Written by Simon Spurrier
Art by Chris Wildgoose and André May
Lettered by Jim Campbell
Published by BOOM! Studios
‘Rama Rating: 8 out of 10
The most frustrating thing about being a teenager is that no one else seems to get it. Sure, you’re surrounded by peers going through similar changes and presumably family who have been there already, but try as they might, they just don’t understand. Trying to find out who you are is complicated by the scariness of putting yourself out there - you can't help but have thoughts, fears, and worries swirling around in your head in a seemingly constant rotation. With that in mind, it makes sense that Alienated #1 is a text-heavy issue. For other series, that can lead to sloppy pacing seemingly in opposition to a visual medium like comics. But with Simon Spurrier's script, it’s all in service of blossoming connection.
Even as we meet three characters named Sam, Spurrier shows us they've got three very different lives. There's Samuel, an awkward shut-in attempting to speak to the times we live in through online videos – although a weekly average of 43 views isn’t setting the world on fire just yet. There's Samantha, a senior who sees college as a way to get away from all the gossip and jokes that follows her around at school. Finally, there's Samir, another kid who’s trying to be easy-going in order to best fit in, whether that means pretending that he’s heard a particular song everyone’s in love with or accidentally giving away a coffee that was intended to be a projectile weapon.
Of course, when they encounter something extraterrestrial in the woods, the Three Sams come away from this feeling perhaps too close for comfort, as their three minds have become one and they can now hear each other’s thoughts. Whereas artist Chris Wildgoose introduces the three characters in separate but identical page layouts, it's when these three disparate lives are suddenly slammed together that Alienated really starts to take off. In particular, there's a great spread that collapses the Sams' individual headspaces into one shared space, as the creative team takes us through a day in the life - or lives - of these characters as they try to adapt to this mysterious phenomenon.
What makes this all work is the strong sense of character conveyed in the book from all involved. Spurrier’s gradual build to the otherworldly hook ensures the time spent with characters before it happens allows a chance to get to know them. Wildgoose’s character designs tell their own story too, with aspects like Samuel’s headphones, Samantha’s beanie hat and Samir’s hoodie. They’re all trying to cover themselves up from the world in some way. When it comes to André May and Jim Campbell’s contributions to this, the answer is color - from the outset, Samuel is linked to blue and isolation, Samantha with green and the idea of a fresh start, and Samir with red and the potential of anger. Integrated into both the character’s clothing and internal monologues from the outset, by the time these characters become mentally entangled, it’s already clear who is thinking what.
Alienated's concept gives our three protagonists the ability to hear what often goes unspoken. There are hints at backstory already being seeded, with Samantha’s being the most notable in terms of already connecting to the other thematic elements of the book.

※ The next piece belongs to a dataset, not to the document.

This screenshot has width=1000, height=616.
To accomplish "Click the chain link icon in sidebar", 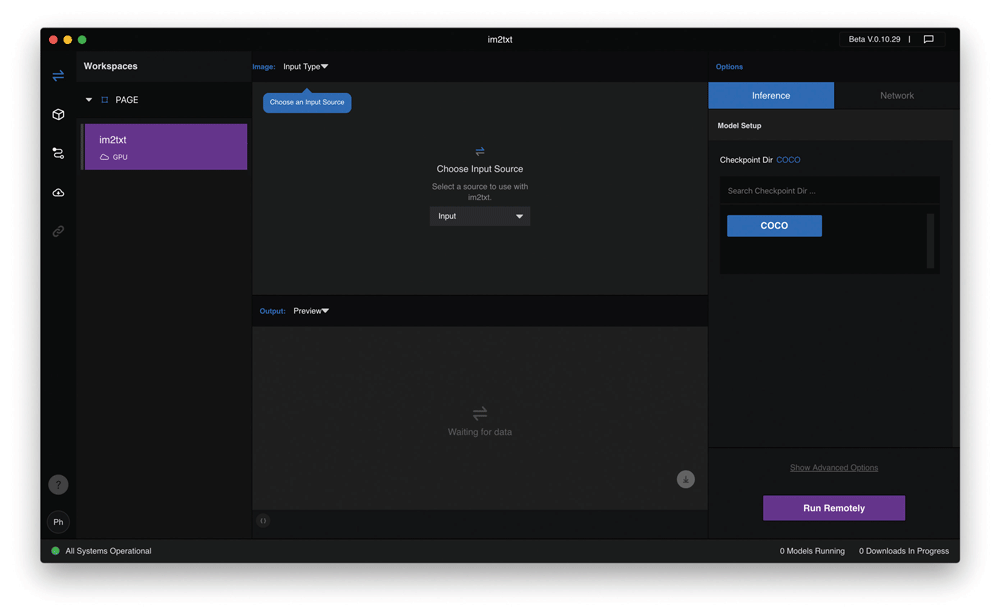I will click(58, 231).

While some will point to E.T. or Chronicle for comparison, the tale also recalls Buffy the Vampire Slayer’s “Earshot” episode, in which Buffy also became able to hear the thoughts of those around her at school and ended up preventing a tragedy that no one else could because it was coming from the mind of one of the quiet ones. That too stemmed from a sense of alienation, and the fact that this story appears to be going in a science-fiction direction shows how ripe the basic premise is, providing this cast of teenage an opportunity to find themselves and each other.